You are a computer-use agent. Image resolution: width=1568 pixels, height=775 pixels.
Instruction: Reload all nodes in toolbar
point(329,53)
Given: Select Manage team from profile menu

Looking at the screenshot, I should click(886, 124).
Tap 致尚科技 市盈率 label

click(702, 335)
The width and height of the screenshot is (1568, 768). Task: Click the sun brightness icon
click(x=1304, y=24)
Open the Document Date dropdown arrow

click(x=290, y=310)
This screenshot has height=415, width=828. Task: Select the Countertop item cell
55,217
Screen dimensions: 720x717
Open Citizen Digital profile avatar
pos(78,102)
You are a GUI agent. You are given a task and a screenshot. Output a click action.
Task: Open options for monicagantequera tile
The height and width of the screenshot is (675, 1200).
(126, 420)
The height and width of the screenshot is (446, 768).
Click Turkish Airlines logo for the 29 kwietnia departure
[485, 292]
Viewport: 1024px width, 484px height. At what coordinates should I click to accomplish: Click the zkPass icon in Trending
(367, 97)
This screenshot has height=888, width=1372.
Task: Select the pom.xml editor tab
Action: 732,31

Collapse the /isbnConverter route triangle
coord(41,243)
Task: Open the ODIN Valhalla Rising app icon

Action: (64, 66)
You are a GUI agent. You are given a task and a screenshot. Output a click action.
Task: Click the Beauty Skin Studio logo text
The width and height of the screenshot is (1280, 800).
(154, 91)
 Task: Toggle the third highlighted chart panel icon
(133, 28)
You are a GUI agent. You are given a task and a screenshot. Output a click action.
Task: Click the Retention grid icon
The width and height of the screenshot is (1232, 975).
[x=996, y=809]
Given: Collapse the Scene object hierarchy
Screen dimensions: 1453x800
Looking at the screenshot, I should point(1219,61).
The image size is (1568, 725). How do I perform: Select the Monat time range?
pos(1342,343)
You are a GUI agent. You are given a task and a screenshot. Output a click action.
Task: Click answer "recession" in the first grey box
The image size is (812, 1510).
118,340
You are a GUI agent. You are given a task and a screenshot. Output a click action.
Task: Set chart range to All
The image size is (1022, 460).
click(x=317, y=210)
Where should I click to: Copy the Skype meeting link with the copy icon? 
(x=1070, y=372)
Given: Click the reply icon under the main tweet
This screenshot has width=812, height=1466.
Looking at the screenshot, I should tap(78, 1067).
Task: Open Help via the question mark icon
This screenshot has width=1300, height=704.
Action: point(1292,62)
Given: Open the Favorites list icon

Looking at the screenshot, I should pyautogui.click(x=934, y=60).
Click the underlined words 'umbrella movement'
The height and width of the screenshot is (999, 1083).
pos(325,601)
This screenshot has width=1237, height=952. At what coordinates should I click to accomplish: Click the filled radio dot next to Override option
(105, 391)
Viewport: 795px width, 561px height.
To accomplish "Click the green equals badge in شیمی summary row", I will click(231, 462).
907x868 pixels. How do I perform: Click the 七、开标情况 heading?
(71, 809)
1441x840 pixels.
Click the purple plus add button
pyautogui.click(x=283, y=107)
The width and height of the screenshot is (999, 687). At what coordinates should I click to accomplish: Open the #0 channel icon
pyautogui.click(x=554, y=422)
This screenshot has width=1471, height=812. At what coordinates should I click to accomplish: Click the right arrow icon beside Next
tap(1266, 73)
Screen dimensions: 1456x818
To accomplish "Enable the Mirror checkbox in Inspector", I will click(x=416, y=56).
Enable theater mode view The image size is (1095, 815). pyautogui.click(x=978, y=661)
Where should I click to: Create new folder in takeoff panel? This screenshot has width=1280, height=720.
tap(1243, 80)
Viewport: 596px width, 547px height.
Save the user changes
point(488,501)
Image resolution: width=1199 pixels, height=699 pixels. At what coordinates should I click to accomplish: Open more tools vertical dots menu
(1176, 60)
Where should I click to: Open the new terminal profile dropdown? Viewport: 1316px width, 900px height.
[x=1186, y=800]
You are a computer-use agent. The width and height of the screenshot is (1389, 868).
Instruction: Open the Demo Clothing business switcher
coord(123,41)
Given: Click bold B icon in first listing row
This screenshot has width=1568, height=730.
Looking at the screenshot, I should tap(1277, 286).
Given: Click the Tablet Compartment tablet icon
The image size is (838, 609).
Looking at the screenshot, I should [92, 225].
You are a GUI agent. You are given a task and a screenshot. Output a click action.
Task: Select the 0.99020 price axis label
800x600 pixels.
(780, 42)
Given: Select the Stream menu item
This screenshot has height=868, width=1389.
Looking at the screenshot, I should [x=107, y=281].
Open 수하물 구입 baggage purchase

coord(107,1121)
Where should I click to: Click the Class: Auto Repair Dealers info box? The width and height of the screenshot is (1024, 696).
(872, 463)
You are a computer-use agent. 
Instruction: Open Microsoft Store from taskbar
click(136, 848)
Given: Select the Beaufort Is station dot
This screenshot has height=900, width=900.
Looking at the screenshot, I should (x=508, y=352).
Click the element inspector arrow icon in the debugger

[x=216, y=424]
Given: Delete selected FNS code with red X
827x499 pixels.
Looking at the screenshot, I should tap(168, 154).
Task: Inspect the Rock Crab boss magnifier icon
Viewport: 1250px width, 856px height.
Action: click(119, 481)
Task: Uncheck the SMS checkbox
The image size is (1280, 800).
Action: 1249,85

-*-*-

== ACTION ITEM ==
Nothing may change. Retype all of the entries.

== TASK RESPONSE ==
You are a computer-use agent. Image resolution: width=1568 pixels, height=775 pixels.
Instruction: Reload all nodes in toolbar
point(329,53)
Given: Select Manage team from profile menu

Looking at the screenshot, I should click(886, 124).
Tap 致尚科技 市盈率 label

click(702, 335)
The width and height of the screenshot is (1568, 768). Task: Click the sun brightness icon
click(x=1304, y=24)
Open the Document Date dropdown arrow

click(x=290, y=310)
This screenshot has height=415, width=828. Task: Select the Countertop item cell
55,217
Screen dimensions: 720x717
Open Citizen Digital profile avatar
pos(78,102)
You are a GUI agent. You are given a task and a screenshot. Output a click action.
Task: Open options for monicagantequera tile
The height and width of the screenshot is (675, 1200).
(126, 420)
The height and width of the screenshot is (446, 768).
Click Turkish Airlines logo for the 29 kwietnia departure
[485, 292]
Viewport: 1024px width, 484px height. At what coordinates should I click to accomplish: Click the zkPass icon in Trending
(367, 97)
This screenshot has height=888, width=1372.
Task: Select the pom.xml editor tab
Action: 732,31

Collapse the /isbnConverter route triangle
coord(41,243)
Task: Open the ODIN Valhalla Rising app icon

Action: (64, 66)
You are a GUI agent. You are given a task and a screenshot. Output a click action.
Task: Click the Beauty Skin Studio logo text
The width and height of the screenshot is (1280, 800).
(154, 91)
 Task: Toggle the third highlighted chart panel icon
(133, 28)
You are a GUI agent. You are given a task and a screenshot. Output a click action.
Task: Click the Retention grid icon
The width and height of the screenshot is (1232, 975).
[x=996, y=809]
Given: Collapse the Scene object hierarchy
Screen dimensions: 1453x800
Looking at the screenshot, I should point(1219,61).
The image size is (1568, 725). How do I perform: Select the Monat time range?
pos(1342,343)
You are a GUI agent. You are given a task and a screenshot. Output a click action.
Task: Click answer "recession" in the first grey box
The image size is (812, 1510).
118,340
You are a GUI agent. You are given a task and a screenshot. Output a click action.
Task: Set chart range to All
The image size is (1022, 460).
click(x=317, y=210)
Where should I click to: Copy the Skype meeting link with the copy icon? 
(x=1070, y=372)
Given: Click the reply icon under the main tweet
This screenshot has width=812, height=1466.
Looking at the screenshot, I should tap(78, 1067).
Task: Open Help via the question mark icon
This screenshot has width=1300, height=704.
Action: point(1292,62)
Given: Open the Favorites list icon

Looking at the screenshot, I should pyautogui.click(x=934, y=60).
Click the underlined words 'umbrella movement'
The height and width of the screenshot is (999, 1083).
pos(325,601)
This screenshot has width=1237, height=952. At what coordinates should I click to accomplish: Click the filled radio dot next to Override option
(105, 391)
Viewport: 795px width, 561px height.
To accomplish "Click the green equals badge in شیمی summary row", I will click(231, 462).
907x868 pixels. How do I perform: Click the 七、开标情况 heading?
(71, 809)
1441x840 pixels.
Click the purple plus add button
pyautogui.click(x=283, y=107)
The width and height of the screenshot is (999, 687). At what coordinates should I click to accomplish: Open the #0 channel icon
pyautogui.click(x=554, y=422)
This screenshot has width=1471, height=812. At what coordinates should I click to accomplish: Click the right arrow icon beside Next
tap(1266, 73)
Screen dimensions: 1456x818
To accomplish "Enable the Mirror checkbox in Inspector", I will click(x=416, y=56).
Enable theater mode view The image size is (1095, 815). pyautogui.click(x=978, y=661)
Where should I click to: Create new folder in takeoff panel? This screenshot has width=1280, height=720.
tap(1243, 80)
Viewport: 596px width, 547px height.
Save the user changes
point(488,501)
Image resolution: width=1199 pixels, height=699 pixels. At what coordinates should I click to accomplish: Open more tools vertical dots menu
(1176, 60)
Where should I click to: Open the new terminal profile dropdown? Viewport: 1316px width, 900px height.
[x=1186, y=800]
You are a computer-use agent. The width and height of the screenshot is (1389, 868).
Instruction: Open the Demo Clothing business switcher
coord(123,41)
Given: Click bold B icon in first listing row
This screenshot has width=1568, height=730.
Looking at the screenshot, I should tap(1277, 286).
Given: Click the Tablet Compartment tablet icon
The image size is (838, 609).
Looking at the screenshot, I should [92, 225].
You are a GUI agent. You are given a task and a screenshot. Output a click action.
Task: Select the 0.99020 price axis label
800x600 pixels.
(780, 42)
Given: Select the Stream menu item
This screenshot has height=868, width=1389.
Looking at the screenshot, I should [x=107, y=281].
Open 수하물 구입 baggage purchase

coord(107,1121)
Where should I click to: Click the Class: Auto Repair Dealers info box? The width and height of the screenshot is (1024, 696).
(872, 463)
You are a computer-use agent. 
Instruction: Open Microsoft Store from taskbar
click(136, 848)
Given: Select the Beaufort Is station dot
This screenshot has height=900, width=900.
Looking at the screenshot, I should (x=508, y=352).
Click the element inspector arrow icon in the debugger

[x=216, y=424]
Given: Delete selected FNS code with red X
827x499 pixels.
Looking at the screenshot, I should tap(168, 154).
Task: Inspect the Rock Crab boss magnifier icon
Viewport: 1250px width, 856px height.
Action: click(119, 481)
Task: Uncheck the SMS checkbox
The image size is (1280, 800).
Action: 1249,85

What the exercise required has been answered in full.